Write out the records from their start through the line containing "Click the Wi-Fi", switching "link" to "hyperlink" and leaving everything else unchanged.

Records to use.
####
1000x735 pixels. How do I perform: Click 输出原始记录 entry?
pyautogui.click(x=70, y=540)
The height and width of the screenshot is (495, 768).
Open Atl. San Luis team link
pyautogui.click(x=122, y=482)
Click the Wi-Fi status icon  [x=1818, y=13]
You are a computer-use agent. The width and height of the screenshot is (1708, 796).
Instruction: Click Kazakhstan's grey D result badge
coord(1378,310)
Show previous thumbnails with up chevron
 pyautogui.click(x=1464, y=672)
####
Answer to this task.
1000x735 pixels. How do I perform: Click 输出原始记录 entry?
pyautogui.click(x=70, y=540)
The height and width of the screenshot is (495, 768).
Open Atl. San Luis team hyperlink
pyautogui.click(x=122, y=482)
Click the Wi-Fi status icon  [x=1818, y=13]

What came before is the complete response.